In late 1988, the station received the KQCL call sign. Broadcasting listed KQCL among existing-FM call-letter grants in its November 7, 1988 issue, with KOFN, Radio Ingstad Minnesota Inc., Faribault, Minnesota, identified in the same call-letter listing. Popular Communications later listed KQCL, Faribault, on 95.9 MHz as having previously been KOFN. By 1989, FMedia! reported KQCL as "Power 96", noting that the station had warmed up from its previous "Cool 96" identity.

During the early 1990s, KQCL was appearing in national music-trade reporting. In April 1991, The Gavin Report listed KQCL in Faribault among stations reporting activity on Marc Cohn's "Walking in Memphis"; music director Grover Collins was quoted as saying the song was doing well with adults 25-plus.

In 1998, The M Street Journal reported that Form 314 transfer applications had been filed from Radio Iowa Broadcasting, Inc. to Cumulus Licensing Corp. for several Minnesota stations, including KDHL and KQCL in Faribault. A 2000 M Street Journal item later referred to KDHL and KQCL as stations Cumulus had previously bought from Jim Ingstad.
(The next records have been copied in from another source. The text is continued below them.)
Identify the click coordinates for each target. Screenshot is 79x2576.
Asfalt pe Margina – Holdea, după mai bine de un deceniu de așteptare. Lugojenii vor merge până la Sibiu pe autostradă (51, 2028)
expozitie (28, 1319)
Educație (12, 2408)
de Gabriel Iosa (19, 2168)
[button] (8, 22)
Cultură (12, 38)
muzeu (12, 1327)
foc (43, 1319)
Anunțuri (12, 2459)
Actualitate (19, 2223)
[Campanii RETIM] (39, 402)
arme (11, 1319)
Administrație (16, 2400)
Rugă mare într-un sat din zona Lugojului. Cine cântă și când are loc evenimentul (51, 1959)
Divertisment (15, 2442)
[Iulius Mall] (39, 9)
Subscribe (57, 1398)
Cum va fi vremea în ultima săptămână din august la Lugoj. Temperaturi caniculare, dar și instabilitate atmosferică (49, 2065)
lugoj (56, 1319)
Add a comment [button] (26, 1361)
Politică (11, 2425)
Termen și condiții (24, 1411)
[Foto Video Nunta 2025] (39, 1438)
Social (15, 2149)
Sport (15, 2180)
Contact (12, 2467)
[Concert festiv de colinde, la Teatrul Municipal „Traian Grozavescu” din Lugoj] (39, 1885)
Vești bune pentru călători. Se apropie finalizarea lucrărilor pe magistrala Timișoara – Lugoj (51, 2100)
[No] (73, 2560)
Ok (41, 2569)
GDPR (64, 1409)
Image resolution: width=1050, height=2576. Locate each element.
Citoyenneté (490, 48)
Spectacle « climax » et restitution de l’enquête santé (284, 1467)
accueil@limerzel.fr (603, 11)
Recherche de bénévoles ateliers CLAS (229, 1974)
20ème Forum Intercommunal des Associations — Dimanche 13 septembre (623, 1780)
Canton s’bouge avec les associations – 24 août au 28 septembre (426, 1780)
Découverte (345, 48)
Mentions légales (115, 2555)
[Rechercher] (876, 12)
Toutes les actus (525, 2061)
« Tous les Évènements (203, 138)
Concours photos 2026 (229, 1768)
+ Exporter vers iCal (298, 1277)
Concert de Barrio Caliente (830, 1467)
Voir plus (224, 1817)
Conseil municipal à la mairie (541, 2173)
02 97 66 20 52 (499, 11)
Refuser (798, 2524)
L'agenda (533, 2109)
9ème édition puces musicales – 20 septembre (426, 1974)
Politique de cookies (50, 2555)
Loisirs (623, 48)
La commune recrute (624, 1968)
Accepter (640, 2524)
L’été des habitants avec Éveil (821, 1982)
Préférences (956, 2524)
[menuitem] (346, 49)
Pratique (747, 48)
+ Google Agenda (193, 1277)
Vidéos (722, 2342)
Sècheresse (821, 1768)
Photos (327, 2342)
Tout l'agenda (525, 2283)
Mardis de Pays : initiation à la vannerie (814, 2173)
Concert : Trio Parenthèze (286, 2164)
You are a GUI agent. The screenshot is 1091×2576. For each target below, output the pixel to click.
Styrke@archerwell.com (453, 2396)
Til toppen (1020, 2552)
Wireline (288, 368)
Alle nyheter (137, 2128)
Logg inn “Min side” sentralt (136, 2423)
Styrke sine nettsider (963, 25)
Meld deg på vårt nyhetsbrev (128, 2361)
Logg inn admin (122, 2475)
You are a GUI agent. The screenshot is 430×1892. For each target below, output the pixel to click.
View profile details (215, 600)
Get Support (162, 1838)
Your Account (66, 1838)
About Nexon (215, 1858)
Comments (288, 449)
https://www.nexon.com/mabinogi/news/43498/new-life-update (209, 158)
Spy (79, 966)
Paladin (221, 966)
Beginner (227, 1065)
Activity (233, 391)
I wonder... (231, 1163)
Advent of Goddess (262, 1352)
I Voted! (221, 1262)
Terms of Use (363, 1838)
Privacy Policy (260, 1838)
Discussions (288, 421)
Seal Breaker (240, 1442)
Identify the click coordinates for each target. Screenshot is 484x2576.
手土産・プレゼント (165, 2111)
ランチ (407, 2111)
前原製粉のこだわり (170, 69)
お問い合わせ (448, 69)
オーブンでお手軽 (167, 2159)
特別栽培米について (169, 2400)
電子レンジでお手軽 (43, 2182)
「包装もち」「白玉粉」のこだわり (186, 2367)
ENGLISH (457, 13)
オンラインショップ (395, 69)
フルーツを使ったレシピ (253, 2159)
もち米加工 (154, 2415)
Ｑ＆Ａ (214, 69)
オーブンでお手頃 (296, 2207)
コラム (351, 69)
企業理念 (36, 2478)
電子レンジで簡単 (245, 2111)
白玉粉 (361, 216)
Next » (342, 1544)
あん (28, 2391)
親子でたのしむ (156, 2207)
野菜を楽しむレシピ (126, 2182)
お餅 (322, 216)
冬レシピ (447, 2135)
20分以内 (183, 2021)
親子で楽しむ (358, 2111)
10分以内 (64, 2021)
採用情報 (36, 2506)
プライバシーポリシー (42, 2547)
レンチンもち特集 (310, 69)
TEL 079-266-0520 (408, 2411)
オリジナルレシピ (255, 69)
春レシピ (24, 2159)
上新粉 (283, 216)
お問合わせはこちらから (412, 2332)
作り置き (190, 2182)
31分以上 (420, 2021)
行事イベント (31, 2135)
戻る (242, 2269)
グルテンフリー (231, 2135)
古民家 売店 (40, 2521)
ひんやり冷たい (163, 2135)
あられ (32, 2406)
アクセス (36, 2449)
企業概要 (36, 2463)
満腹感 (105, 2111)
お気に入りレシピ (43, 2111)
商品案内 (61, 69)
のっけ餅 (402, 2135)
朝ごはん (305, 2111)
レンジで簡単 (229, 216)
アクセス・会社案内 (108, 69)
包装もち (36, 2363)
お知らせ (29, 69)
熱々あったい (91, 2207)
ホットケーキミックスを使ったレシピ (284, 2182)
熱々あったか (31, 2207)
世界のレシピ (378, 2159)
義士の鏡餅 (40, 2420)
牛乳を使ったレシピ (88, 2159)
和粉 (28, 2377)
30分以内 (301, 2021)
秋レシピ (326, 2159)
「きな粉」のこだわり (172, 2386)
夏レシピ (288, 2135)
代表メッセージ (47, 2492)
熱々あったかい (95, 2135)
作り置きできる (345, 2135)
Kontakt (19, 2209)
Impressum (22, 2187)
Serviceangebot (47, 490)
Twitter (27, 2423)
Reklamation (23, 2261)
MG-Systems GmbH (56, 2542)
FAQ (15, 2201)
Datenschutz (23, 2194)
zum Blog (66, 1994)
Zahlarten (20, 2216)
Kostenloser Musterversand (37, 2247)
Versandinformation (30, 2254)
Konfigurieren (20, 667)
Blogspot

KQCL remained part of the Cumulus group into the early 2010s. In 2011, the FCC's order approving the Cumulus-Citadel transfer of control listed KQCL(FM), Faribault, Minnesota, Facility ID 54628, among the affected Cumulus stations. In August 2013, Townsquare Media announced a multi-market transaction with Cumulus Media and Peak II Holding LLC; the company said it would acquire 53 Cumulus stations in 12 markets, including the Faribault-Owatonna market. Northpine reported that the Faribault-Owatonna stations going to Townsquare included KDHL, KRFO, KQCL, and KRFO-FM. Jones Day, which represented Cumulus, described the transaction as a $238 million sale of 53 radio stations in 12 small and mid-sized markets to Townsquare Media, plus a station swap involving Fresno, California.

In 2021, KQCL upgraded from 3 kW to 6 kW. Northpine reported that Townsquare Media's KQCL/95.9 in Faribault and Lakes Broadcasting's WLKX/95.9 in Forest Lake had received construction permits to upgrade from 3 kW to 6 kW, the maximum for their Class A licenses, and later reported that both upgrades had been completed. FCCInfo lists KQCL as a licensed Class A facility on 95.9 MHz with 6 kW ERP, 100 meters HAAT, and Facility ID 54628.

KQCL continues to operate as "Power 96" with a classic rock format. The station's official website identifies Power 96 as a Townsquare Media station playing classic rock for Faribault-Owatonna, Minnesota, and the Owatonna Area Chamber of Commerce lists Power96 KQCL among Townsquare's local radio brands with a classic rock format.